Information Gain-Guided Causal Intervention for Autonomous Debiasing Large Language Models
This addresses the issue of poor generalizability in LLMs due to dataset biases, but it is incremental as it builds on prior debiasing methods by combining causal mechanisms with information theory.
The authors tackled the problem of dataset biases in large language models (LLMs) that reduce generalizability by proposing an information gain-guided causal intervention debiasing (ICD) framework, which automatically rewrites instruction-tuning data to balance distributions and reduce bias information gain, resulting in improved generalizability across tasks.
Despite significant progress, recent studies indicate that current large language models (LLMs) may still capture dataset biases and utilize them during inference, leading to the poor generalizability of LLMs. However, due to the diversity of dataset biases and the insufficient nature of bias suppression based on in-context learning, the effectiveness of previous prior knowledge-based debiasing methods and in-context learning based automatic debiasing methods is limited.

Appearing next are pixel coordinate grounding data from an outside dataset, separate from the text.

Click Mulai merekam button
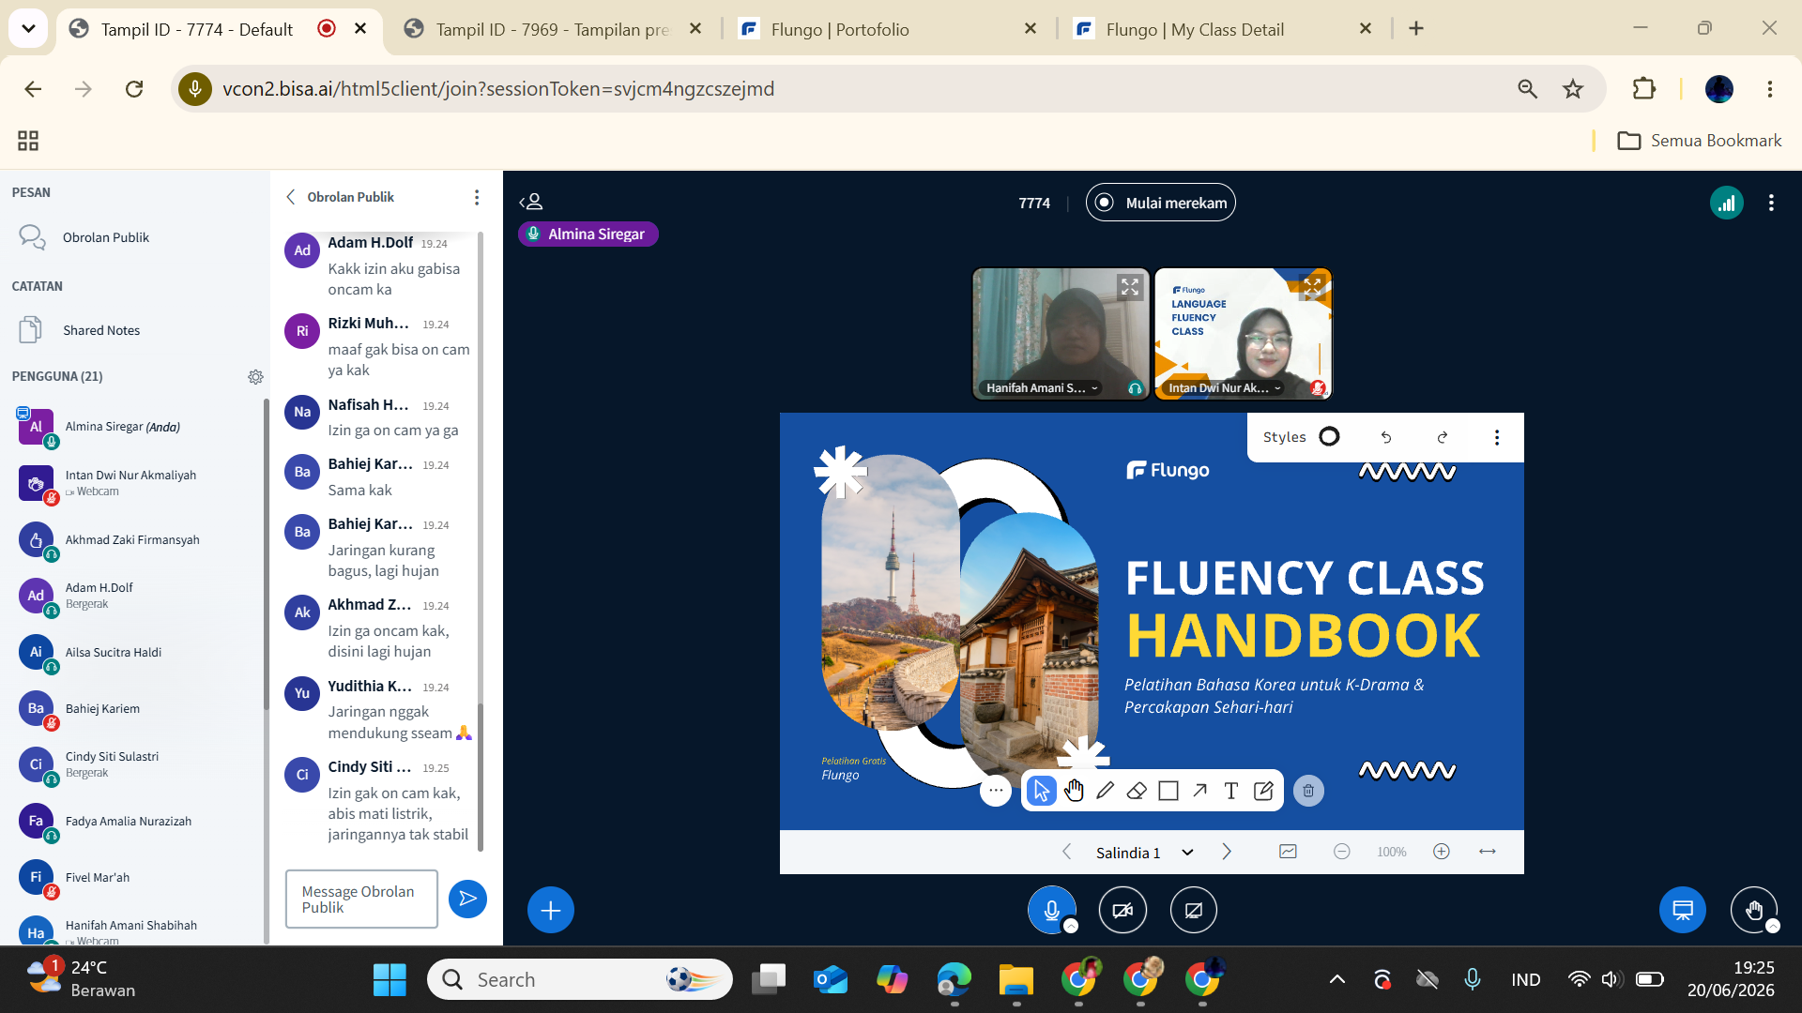The width and height of the screenshot is (1802, 1013). tap(1160, 203)
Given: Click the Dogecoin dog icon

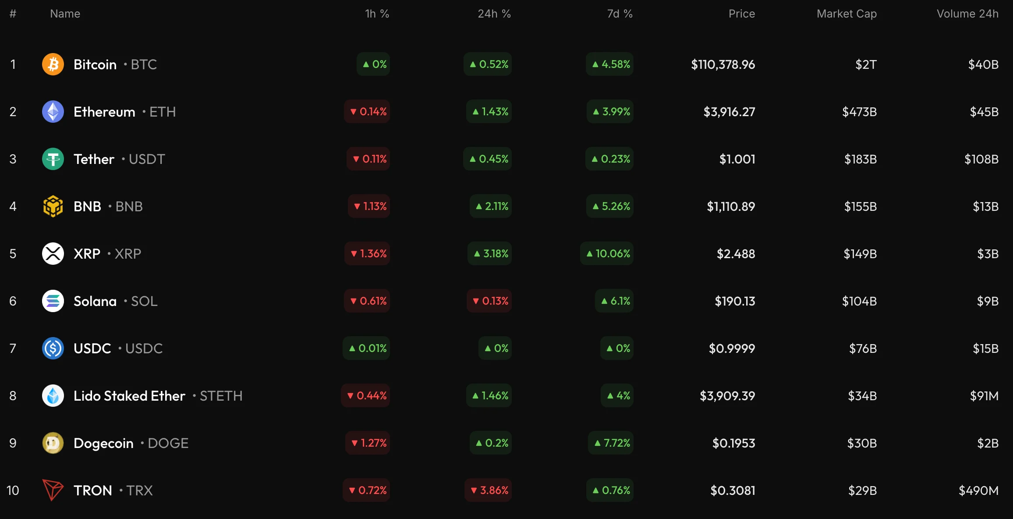Looking at the screenshot, I should pyautogui.click(x=53, y=443).
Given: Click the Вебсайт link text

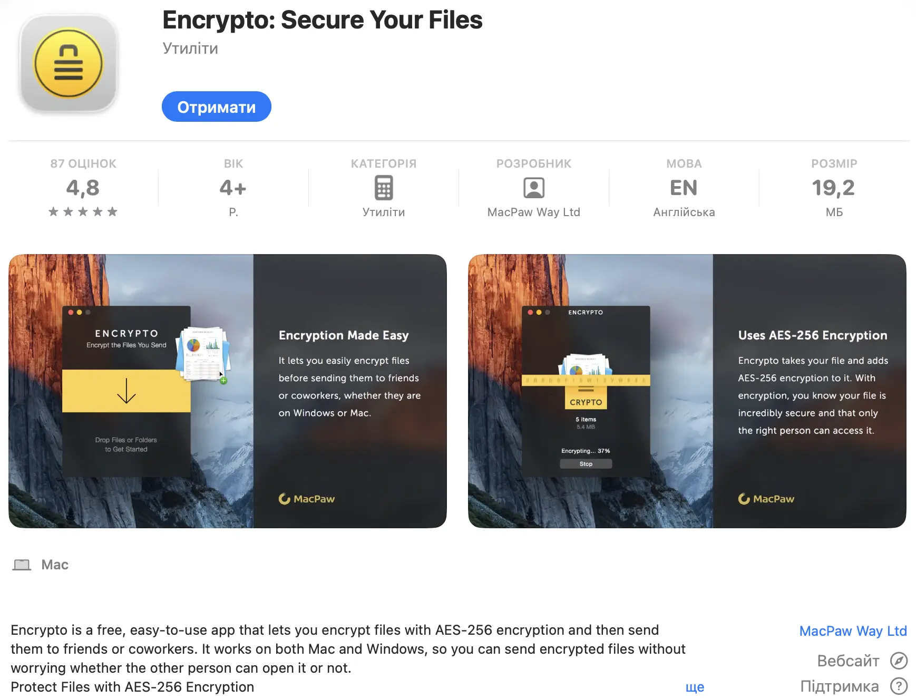Looking at the screenshot, I should [848, 661].
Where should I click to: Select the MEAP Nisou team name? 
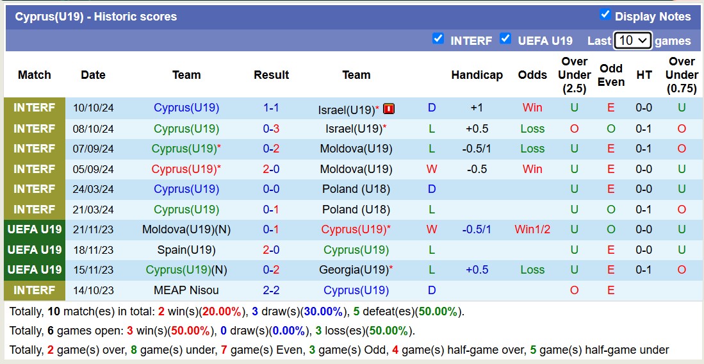[186, 290]
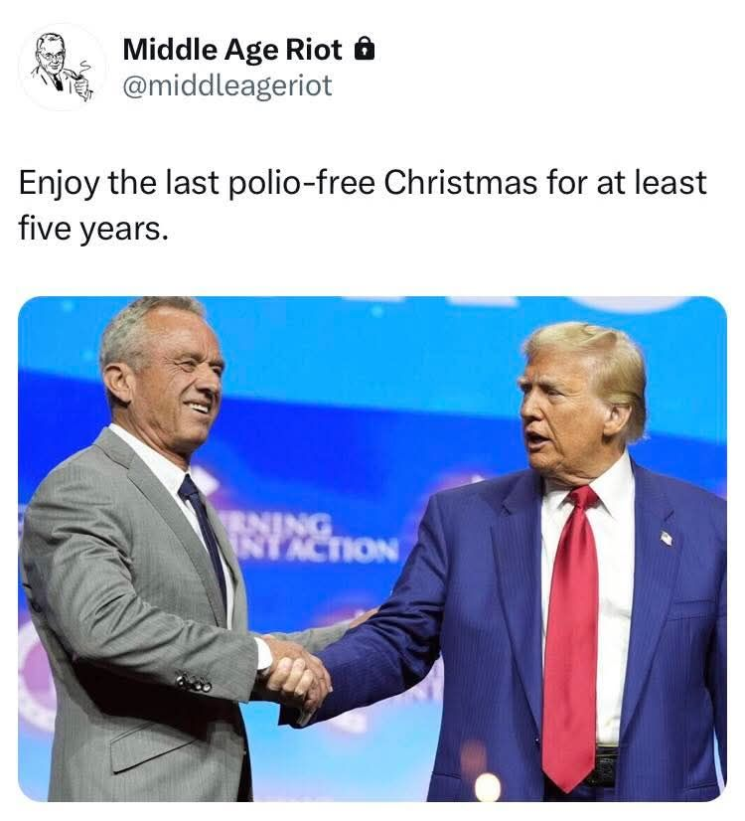Viewport: 745px width, 821px height.
Task: Click the glowing light orb at photo bottom
Action: point(487,787)
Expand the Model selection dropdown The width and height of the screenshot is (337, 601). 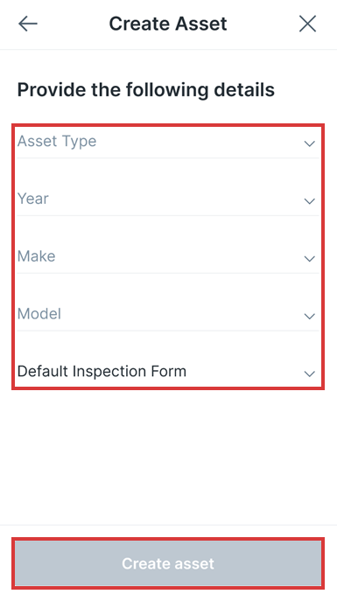[x=168, y=315]
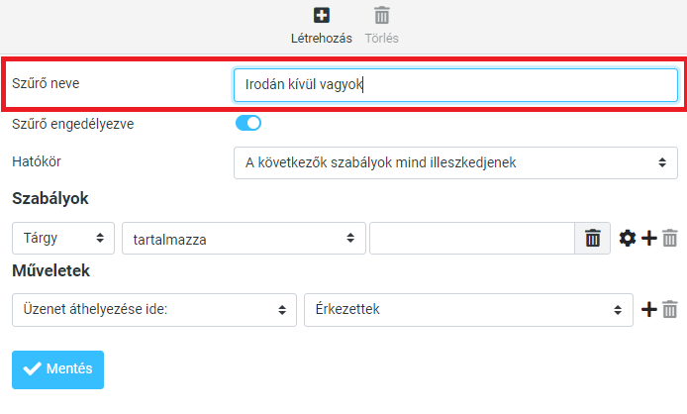Click the Mentés save button
687x414 pixels.
click(57, 369)
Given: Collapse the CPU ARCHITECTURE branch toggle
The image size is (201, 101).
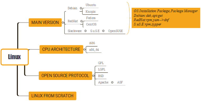Looking at the screenshot, I should click(x=84, y=49).
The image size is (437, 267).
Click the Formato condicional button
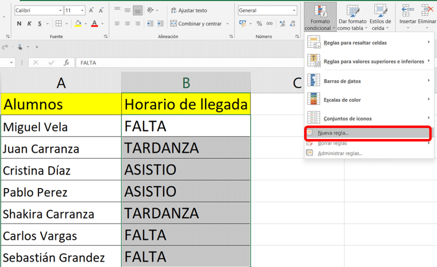point(320,17)
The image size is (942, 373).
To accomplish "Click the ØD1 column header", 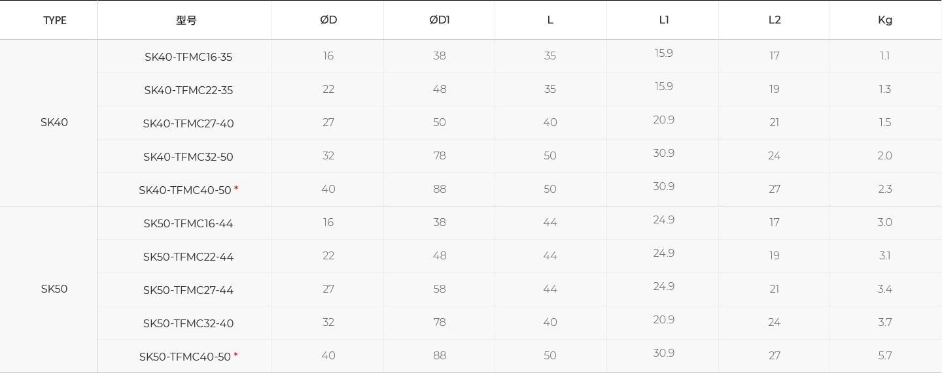I will pyautogui.click(x=440, y=20).
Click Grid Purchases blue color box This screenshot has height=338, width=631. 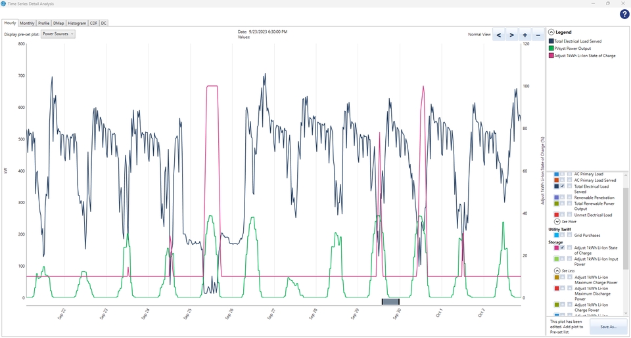click(x=557, y=235)
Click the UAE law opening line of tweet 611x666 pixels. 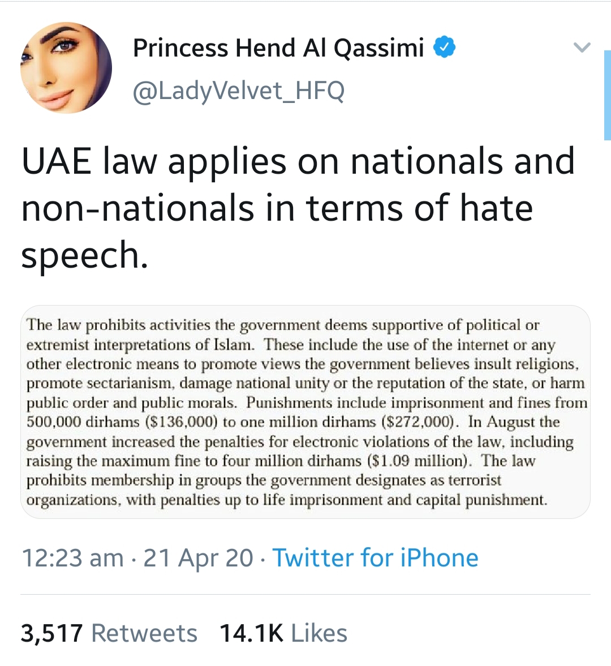(298, 161)
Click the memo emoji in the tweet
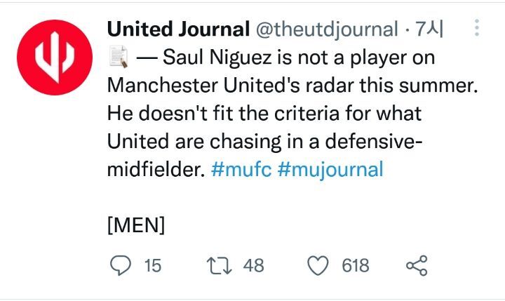505x301 pixels. point(119,57)
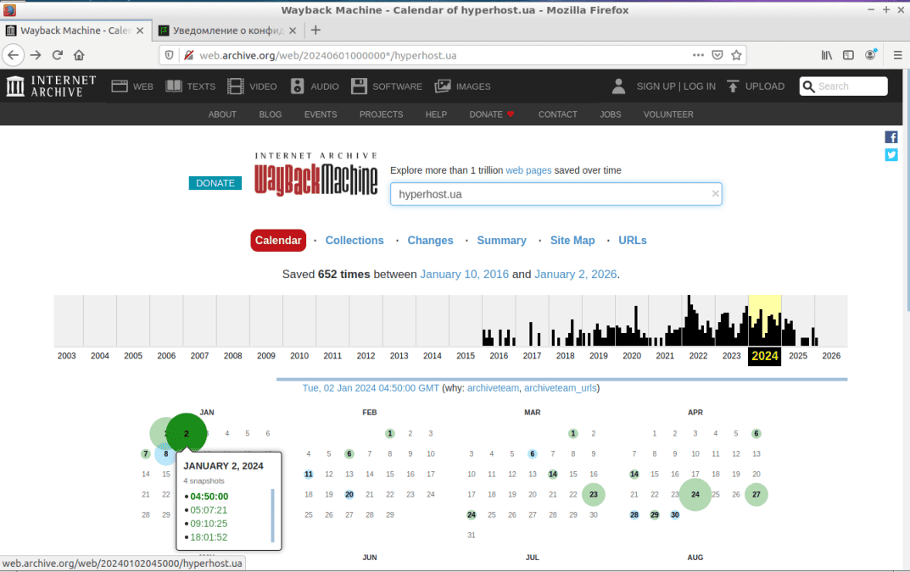
Task: Select year 2022 on the timeline
Action: 698,356
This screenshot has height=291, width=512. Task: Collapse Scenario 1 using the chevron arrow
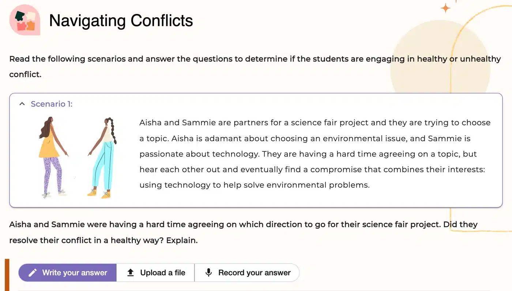(x=22, y=104)
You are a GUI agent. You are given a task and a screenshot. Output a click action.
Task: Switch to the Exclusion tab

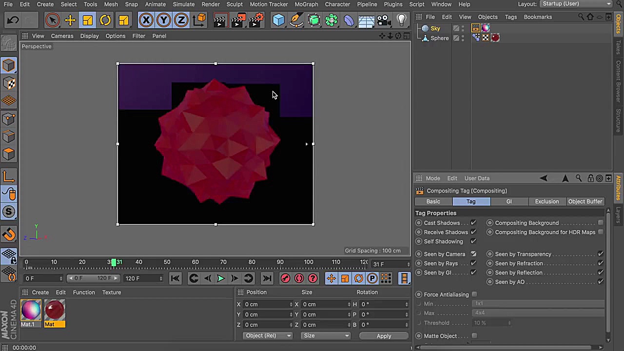tap(546, 201)
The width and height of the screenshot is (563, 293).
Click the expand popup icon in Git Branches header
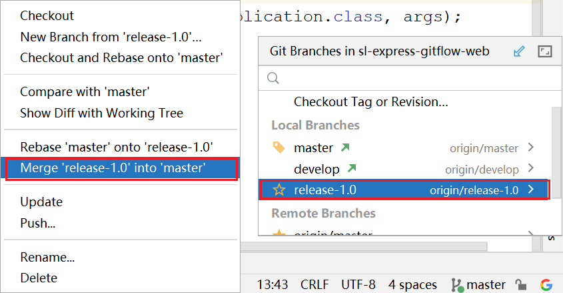tap(544, 51)
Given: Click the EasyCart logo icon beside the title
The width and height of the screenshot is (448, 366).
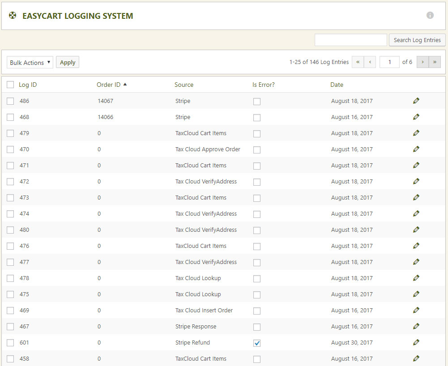Looking at the screenshot, I should (x=13, y=16).
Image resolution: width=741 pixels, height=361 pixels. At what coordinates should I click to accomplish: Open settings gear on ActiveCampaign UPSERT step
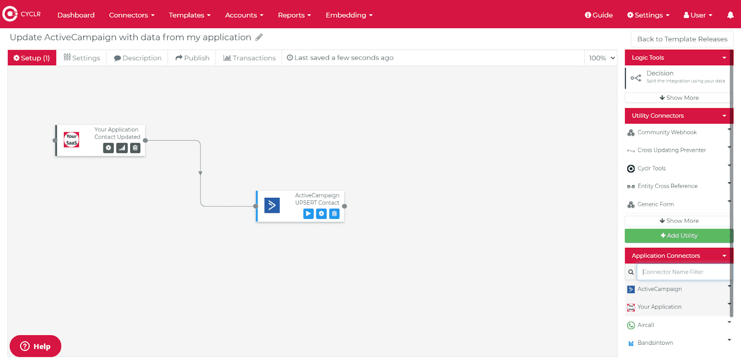point(321,214)
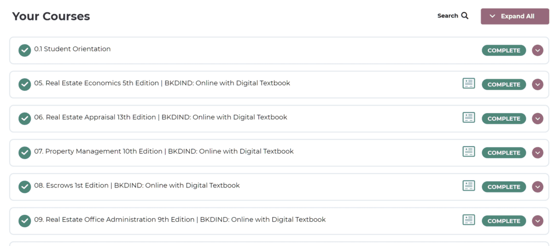Expand the Escrows 1st Edition chevron

click(x=538, y=187)
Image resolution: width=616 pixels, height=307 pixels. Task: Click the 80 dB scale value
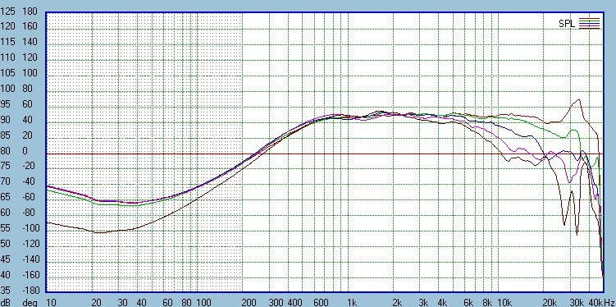(x=6, y=151)
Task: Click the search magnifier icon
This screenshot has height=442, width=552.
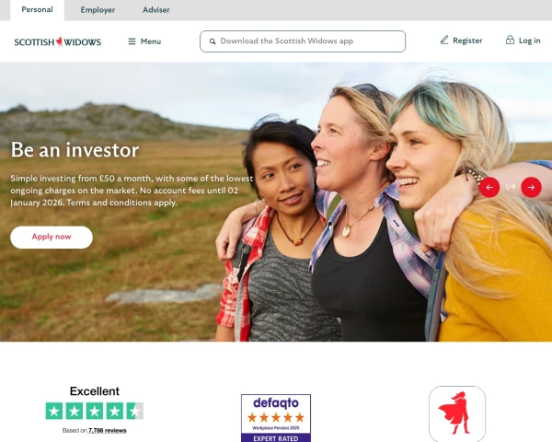Action: pyautogui.click(x=213, y=41)
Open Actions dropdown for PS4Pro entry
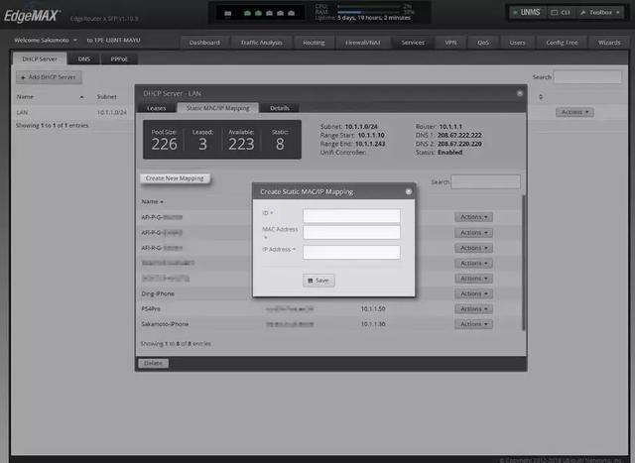Image resolution: width=635 pixels, height=463 pixels. 472,308
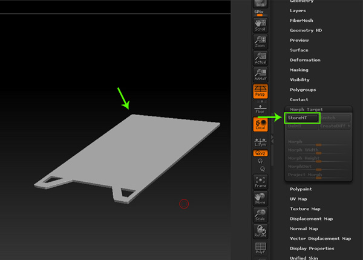Screen dimensions: 363x260
Task: Toggle Local transformations button
Action: pos(260,124)
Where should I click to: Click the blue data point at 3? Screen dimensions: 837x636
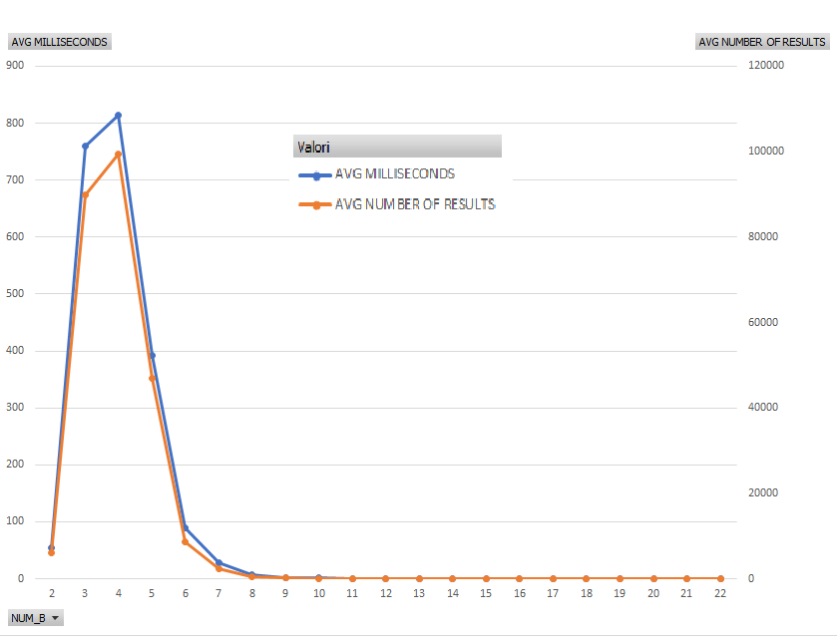(85, 147)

To address these challenges, we explore the combination of causal mechanisms with information theory and propose an information gain-guided causal intervention debiasing (ICD) framework. To eliminate biases within the instruction-tuning dataset, it is essential to ensure that these biases do not provide any additional information to predict the answers, i.e., the information gain of these biases for predicting the answers needs to be 0. Under this guidance, this framework utilizes a causal intervention-based data rewriting method to automatically and autonomously balance the distribution of instruction-tuning dataset for reducing the information gain. Subsequently, it employs a standard supervised fine-tuning process to train LLMs on the debiased dataset. Experimental results show that ICD can effectively debias LLM to improve its generalizability across different tasks.